To address the possibly low sensitivity of blood culture for diagnosing neonatal sepsis, we also investigated suspected neonatal cases using molecular-based assays. The molecular based results, together with blood-culture attributed a putative pathogen to 26.7% of the protocol defined EOS sepsis cases compared to 8% based only on blood culture. Nevertheless, no pathogen was attributed to a high percentage (73.3%) of EOS cases. This could be due to the causative agent not being identifiable on blood culture or not included for detection on the PCR assay. Also, it is possible that the algorithm used was not specific for diagnosing EOS, highlighting the need for better tools by which to diagnose neonatal sepsis. A challenge of using the molecular assay for identifying pathogens, is the background positivity in healthy neonates for some of organisms included in the assay. The partial latent class etiology attribution model used in our study represents a new analytic approach, to interalia address this challenge. This analytical approach has also been applied in large studies of disease etiology[22, 25], and is seemingly pertinent when using molecular diagnostic tools which might not necessarily infer causality, and when using specimens from multiple sampling sites.[22, 26] Although our case definition might still have included some cases that were not truly neonatal sepsis, contributing to the modest attributable etiology, this is inherent to all studies on neonatal sepsis in the absence of a specific and sensitive gold standard clinical definition. Nevertheless, the molecular and analytic methods, including adjusting for “false positive” by inclusion of healthy-newborns, represent a huge advance with an increase in proportion of cases in whom an etiology could be attributed (26.7%) compared to by blood culture alone (8%).

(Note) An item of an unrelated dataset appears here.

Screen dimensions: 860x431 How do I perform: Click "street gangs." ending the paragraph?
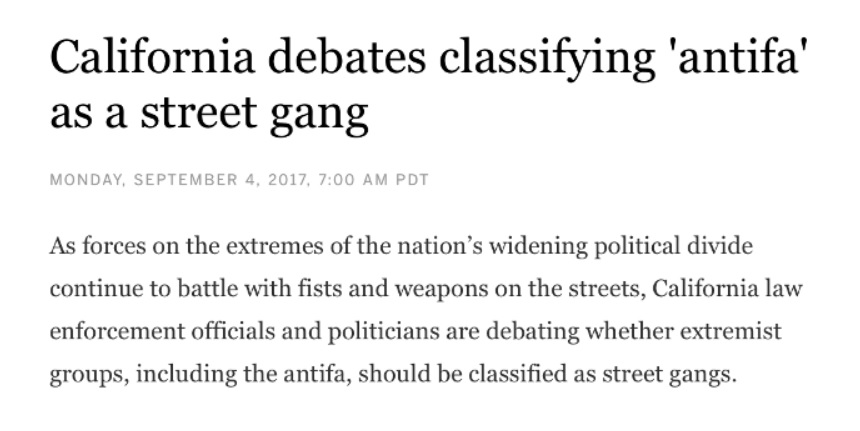pyautogui.click(x=669, y=375)
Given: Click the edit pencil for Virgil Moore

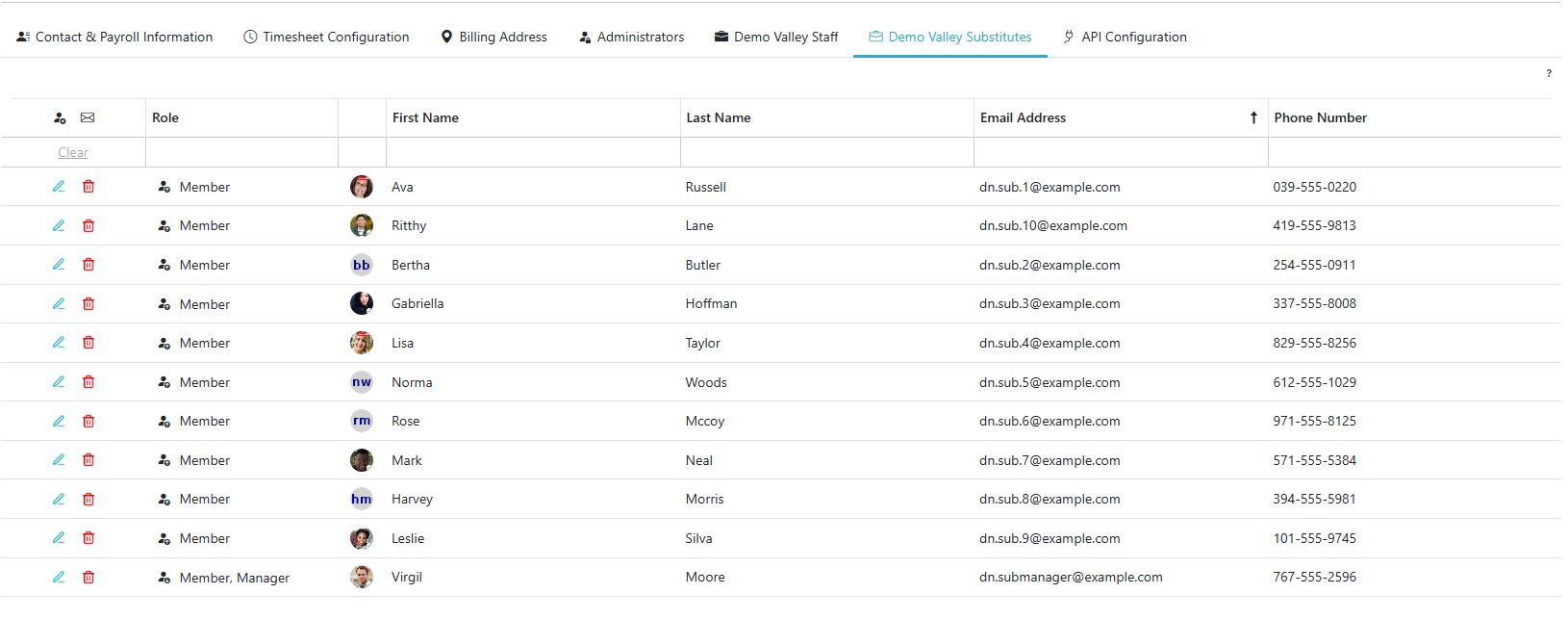Looking at the screenshot, I should tap(59, 578).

The discordance for Ureaplasma spp. between TAC and culture results is largely due to current routine microbiological methods not able to grow Ureaplasma. The dominant association of Ureaplasma spp., which commonly colonizes the female urogenital tract,[27] and EOS was an unexpected finding in our study. These findings are similar to those reported in ANISA where Ureaplasma spp. was attributed as the common cause of EOS.[22] Contrary to our findings where we did not find differences in prevalence of Ureaplasma between survivors and non-survivors, ANISA study reported a high prevalence of Ureaplasma among non-survivors suggesting pathogenicity and virulence of this organism. Ureaplasma spp. has been previously described as a cause of neonatal pneumonia, bacteremia, and meningitis particularly in preterm births.[28] Further studies on the role of Ureaplasma in pathogenesis of EOS are needed to determine whether changes to current WHO empiric antibiotic treatment guidelines are warranted.

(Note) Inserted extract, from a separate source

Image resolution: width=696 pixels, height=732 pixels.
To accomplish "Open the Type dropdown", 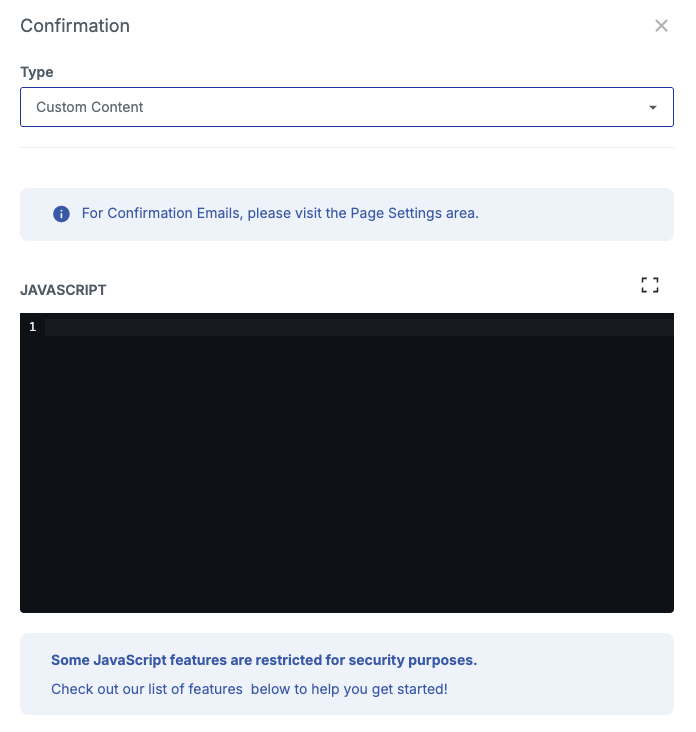I will tap(347, 107).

The use of molecular diagnostics in our study, resulted in a 70% increase in estimated incidence of early-onset invasive GBS disease (1.91/1,000 births) compared to culture-only based incidence (1.12/1,000 births) which was consistent with previous estimates from this site (1.28–1.55/1,000 births).[29] This finding highlights that the current global burden of early-onset disease estimates are likely an under-estimation of the role of GBS in neonatal sepsis when estimated using only blood culture as a diagnostic tool.[30] The discordance noted overall between the traditional blood culture results (8% of cases blood culture positive) and blood PCR-based test, TAC (37% of cases blood TAC positive) is most likely due to TAC detecting culturable and non-culturable organisms (including viruses and Ureaplasma). Also, the sensitivity of blood culture could be affected by multiple factors, including volume of blood inoculated, and antibiotic inhibition. TAC also having an advantage of being able to detect both viable and non-viable organisms, thus most likely why some of the healthy neonates had positive TAC results. Compared to NP/OP molecular results, blood TAC tests had higher mean cycle threshold (CT) values, consistent with low levels of pathogen DNA present in the blood. Moreover vastly different sample volumes were evaluated by each test (blood culture: an attempted 1 ml minimum; blood TAC: 300 μL), so the results would not be expected to have strong concordance unless very high genome quantities were present in the blood and all organisms were viable. Furthermore, the background positivity of antigen detection by TAQ in the healthy population, would inherently undermine the expected concordance between blood culture and the TAC readout.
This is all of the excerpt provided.